De son côté, Marc-Antoine K. Phaneuf a proposé trois activités : sélectionner une image de son choix et en masquer un élément significatif par une forme simple et adaptée, embellir une image architecturale en masquant l’une de ses formes prédominantes par du papier japonais et insérer sur une image typée une autre, plus contrastée, qui ajouterait du sens à la valeur qu’on lui accorde. Par des agencements contrastés, les œuvres des participants ont révélé une légèreté fantaisiste où chacun a pu inscrire sa propre ironie dans l’histoire architectonique de ces images qui traversent notre quotidien.


Finalement, Sophie Jodoin et Pascaline J. Knight se sont présentées vêtues d’un sarrau blanc au dos duquel était inscrite la phrase : « Sachez que la vie n’est qu’un test, RIEN D’AUTRE ». Celle-ci était un prélude à ce qui allait se passer par la suite… Les deux artistes ont distribué des petits carnets à couverture noire dans lesquels les participants devaient reconfigurer leur histoire personnelle avec la technique du cadavre exquis. Pour se faire, chacun d’entre eux avait été préalablement invité à apporter des photocopies de photos de famille, d’ami(e)s, d’animaux domestiques, de leur quotidien, etc. afin de les recomposer dans le récit onirique de leur journal intime. Pour accentuer la narrativité des collages, les deux artistes ont distribué des livres dans lesquels les participants devaient découper des phrases et les juxtaposer à leurs images.

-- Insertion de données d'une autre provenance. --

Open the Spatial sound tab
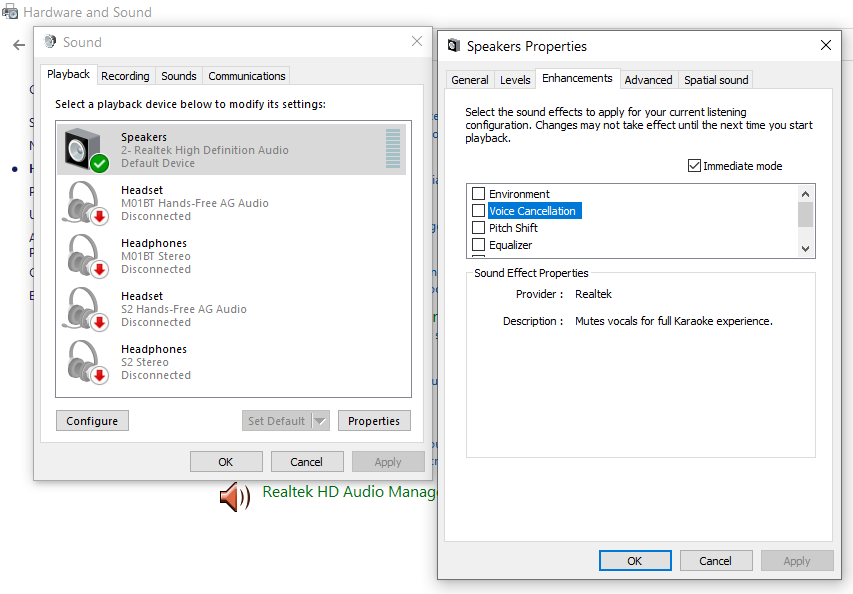Screen dimensions: 853x594 (x=716, y=80)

Bien que le projet n’ait pu se terminer sur place, l’essentiel était de tester la porosité de nos histoires intimes face aux mots qui les traversent et les décrivent tout en révélant le fond et la forme de nos expériences intronisées.

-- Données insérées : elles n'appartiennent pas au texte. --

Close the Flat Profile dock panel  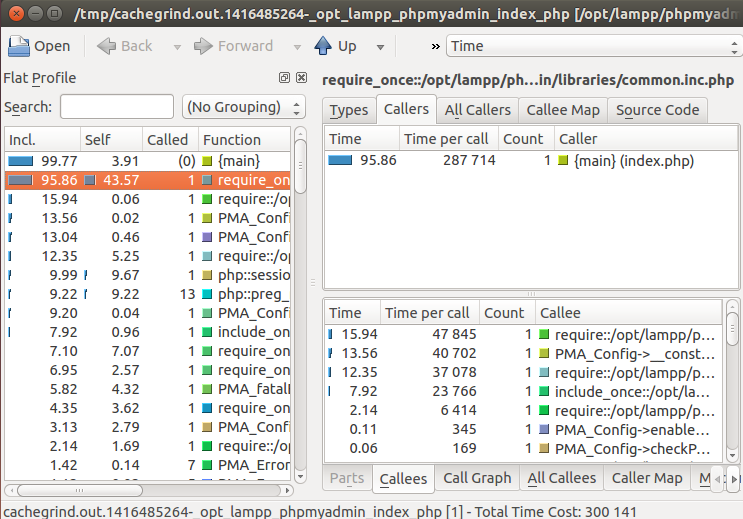(301, 78)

Si la vie n’est qu’un test, le collage en est un autre qui révèle notre intensité à traduire les réalités complexes de ce qui nous accueille, nous gouverne ou nous charme, tout simplement. L’intensité avec laquelle Marie-Ève Tourigny et Catherine Métayer élaborent leur projet mérite une attention particulière. Les œuvres qui en résultent réinventent le domaine particulier de l’art imprimé et nous le font comprendre autrement. Elles relancent les préoccupations sociales, artistiques et politiques actuelles sur le terrain des possibles, là où la perte de repères fait du sens.